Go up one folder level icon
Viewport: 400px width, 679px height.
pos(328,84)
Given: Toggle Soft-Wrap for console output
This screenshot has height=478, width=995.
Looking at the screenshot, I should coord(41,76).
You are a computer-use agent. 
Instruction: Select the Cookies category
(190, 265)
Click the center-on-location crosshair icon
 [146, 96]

***

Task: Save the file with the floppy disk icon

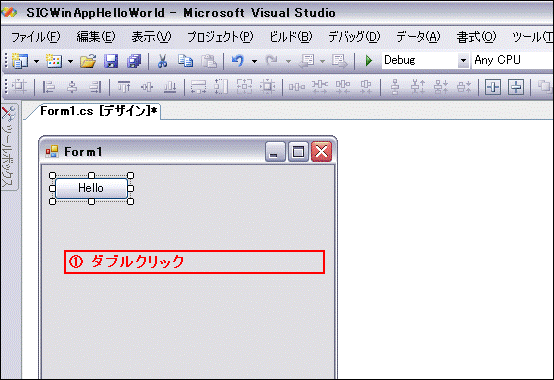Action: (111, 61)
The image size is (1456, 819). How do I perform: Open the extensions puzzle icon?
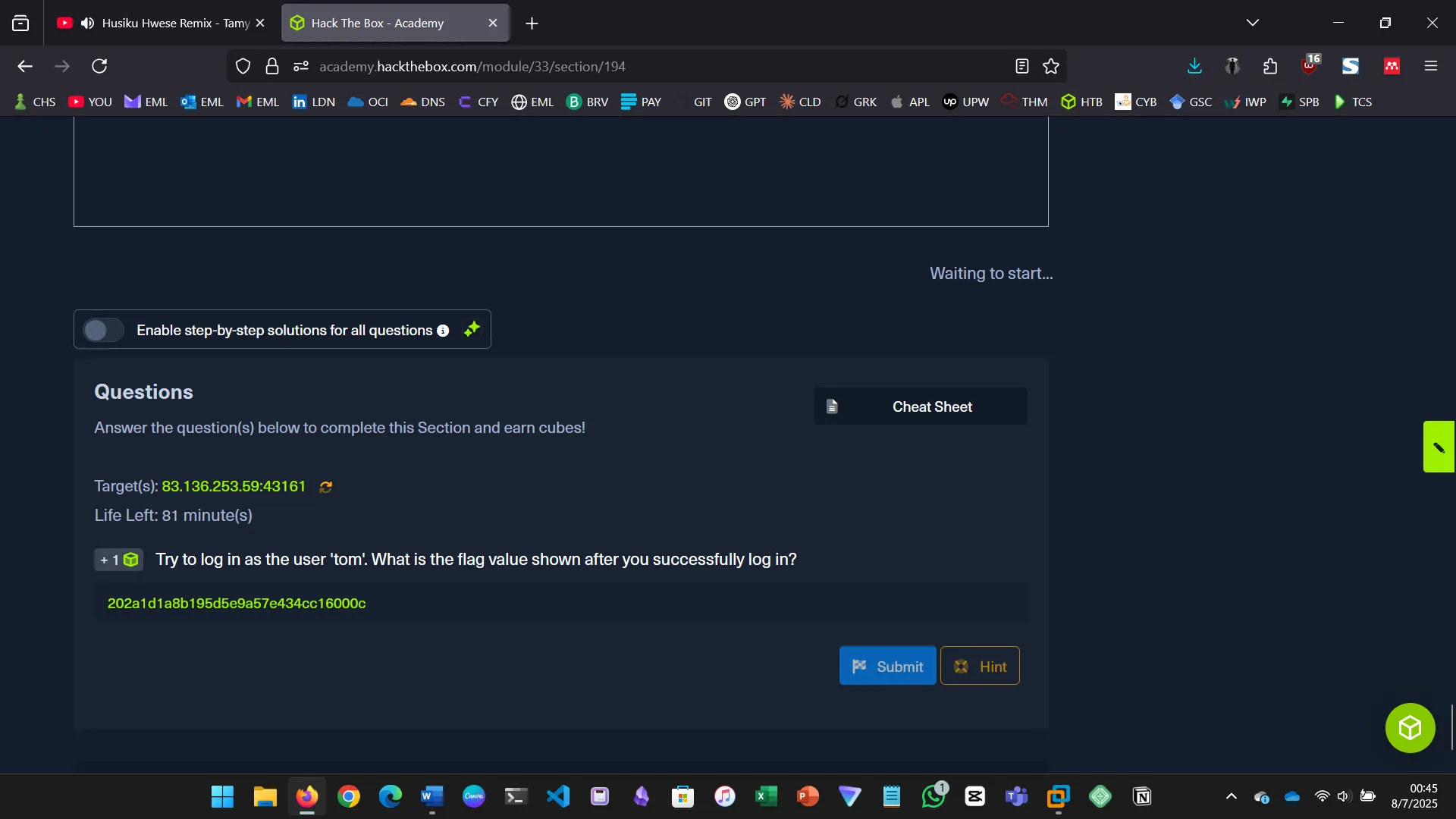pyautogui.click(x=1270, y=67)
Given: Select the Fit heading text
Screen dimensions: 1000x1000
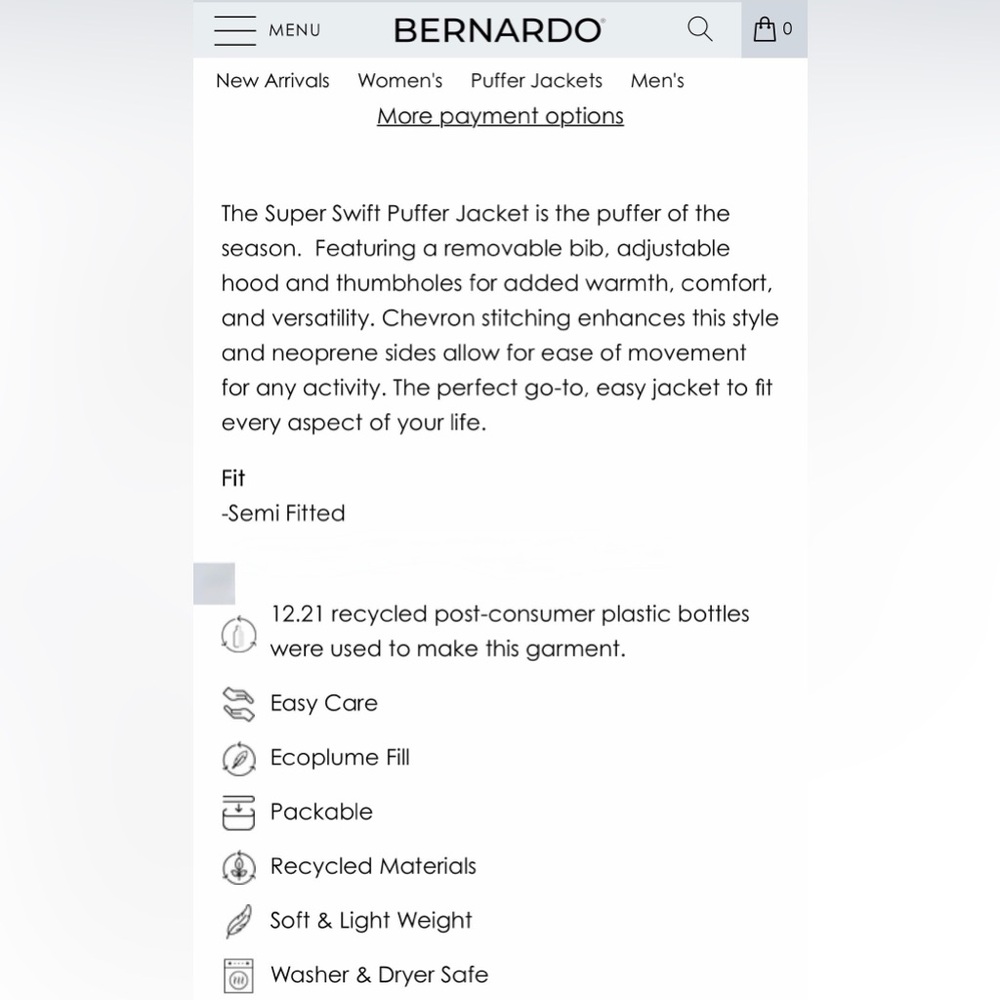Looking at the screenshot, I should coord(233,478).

***

Select and copy every line in the rows above that contains the word "height".

Viewport: 400px width, 679px height.
This screenshot has height=478, width=995.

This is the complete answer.